While Felipe has identified a value proposition, he believes execution of the idea requires First Class video production, graphic design, and marketing. He is referred by a friend to Diana, who he has never met. Diana has designed books and video in the personal growth genre for 15 years. She has earned many awards for her work, yet despite great success she has few assets to show for it. She has nominal savings and no other assets. Diana pitches a basic theme/design for Felipe's product that he thinks is perfect. However, to pay Diana for doing the work, Felipe would exhaust $90,000 of his investment capital. Felipe proposes to Diana that they go into business together, and her sweat equity would be her capital contribution to the business. Diana is intrigued, but she is weary of being taken advantage of by Felipe. In their discussions, it is critical to both that they have managerial control of decisions.

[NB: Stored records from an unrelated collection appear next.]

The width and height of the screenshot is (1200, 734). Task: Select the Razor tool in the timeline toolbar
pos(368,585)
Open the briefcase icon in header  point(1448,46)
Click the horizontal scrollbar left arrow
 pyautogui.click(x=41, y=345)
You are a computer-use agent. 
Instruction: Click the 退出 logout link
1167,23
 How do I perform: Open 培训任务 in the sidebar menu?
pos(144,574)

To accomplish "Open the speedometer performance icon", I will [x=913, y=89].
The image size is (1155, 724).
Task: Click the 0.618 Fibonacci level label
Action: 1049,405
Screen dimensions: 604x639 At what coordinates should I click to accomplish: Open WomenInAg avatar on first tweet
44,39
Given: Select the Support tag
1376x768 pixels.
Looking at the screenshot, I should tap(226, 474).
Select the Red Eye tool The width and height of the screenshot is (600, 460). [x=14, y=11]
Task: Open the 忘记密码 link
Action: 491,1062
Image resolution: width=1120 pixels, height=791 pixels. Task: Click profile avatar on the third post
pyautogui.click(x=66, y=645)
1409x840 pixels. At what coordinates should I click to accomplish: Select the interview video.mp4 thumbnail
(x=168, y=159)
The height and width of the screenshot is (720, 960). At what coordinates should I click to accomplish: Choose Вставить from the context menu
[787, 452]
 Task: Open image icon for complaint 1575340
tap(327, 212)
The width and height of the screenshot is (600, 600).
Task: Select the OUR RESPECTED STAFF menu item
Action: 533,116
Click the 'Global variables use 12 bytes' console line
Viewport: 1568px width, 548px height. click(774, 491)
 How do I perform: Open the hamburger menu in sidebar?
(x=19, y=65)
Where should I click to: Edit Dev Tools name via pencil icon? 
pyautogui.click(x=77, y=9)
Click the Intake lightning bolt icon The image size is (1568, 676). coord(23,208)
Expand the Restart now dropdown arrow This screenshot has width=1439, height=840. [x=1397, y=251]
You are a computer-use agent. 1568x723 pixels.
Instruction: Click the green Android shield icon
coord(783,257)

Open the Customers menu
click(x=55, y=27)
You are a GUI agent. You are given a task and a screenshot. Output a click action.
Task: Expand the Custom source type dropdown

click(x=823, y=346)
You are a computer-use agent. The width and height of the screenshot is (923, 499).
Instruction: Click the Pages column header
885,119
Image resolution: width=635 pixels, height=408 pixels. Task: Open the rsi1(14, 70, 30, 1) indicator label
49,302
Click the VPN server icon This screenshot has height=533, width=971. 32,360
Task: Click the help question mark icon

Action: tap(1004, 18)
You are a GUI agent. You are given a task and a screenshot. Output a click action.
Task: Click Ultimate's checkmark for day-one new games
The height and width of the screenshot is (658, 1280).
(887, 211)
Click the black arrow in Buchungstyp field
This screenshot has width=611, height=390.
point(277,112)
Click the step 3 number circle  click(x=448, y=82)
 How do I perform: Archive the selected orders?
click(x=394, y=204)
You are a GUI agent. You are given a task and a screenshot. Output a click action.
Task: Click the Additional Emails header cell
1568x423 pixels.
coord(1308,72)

Diana also mentions that her friend Patrice, who is a wealthy angel investor and former accountant with a personal net worth of over $50 million, loves Felipe's idea. In subsequent meetings between the three, Patrice commits $250,000 of capital toward the business. Patrice is an "angel" investor, but a real demon when it comes to negotiations. She wants an additional 10% of profits given her risk. Patrice, however, does not want to actively manage the business. This is acceptable to Diana and Felipe.
1. Discuss the significance of the concepts of unlimited liability and limited liability (in the context of business organizations).
2. Compare and contrast the significance or incentives for limiting liability as it relates to Felipe, Diana, and Patrice.
3. What is the optimal form of the proposed business? Address how the form you have selected implicates formalities required, management structure, tax, and the liability considerations you identified above.
4. How is Patrice's additional 10% addressed?
5. Based on the business form you have selected discuss the fiduciary duties, if any, owed by Felipe, Diana, and Patrice to each othe.
6. It's now ten years later. While the business was profitable for years 3-5, the rise of artificial intelligence has simplified accounting practices and mostly solved the "burnout cycle" problem. The business has been losing money for the past five years despite Felipe making a personal loan to the business of $50,000 to rebrand and update the product. The business has $100,000 in third party debt obligations and $500,000 in cash and saleable assets (including initial capital contributions). Felipe, Diana, and Patrice decide its time to end the business. What is that process and how will it unfold? Be clear about how creditors are dealt with.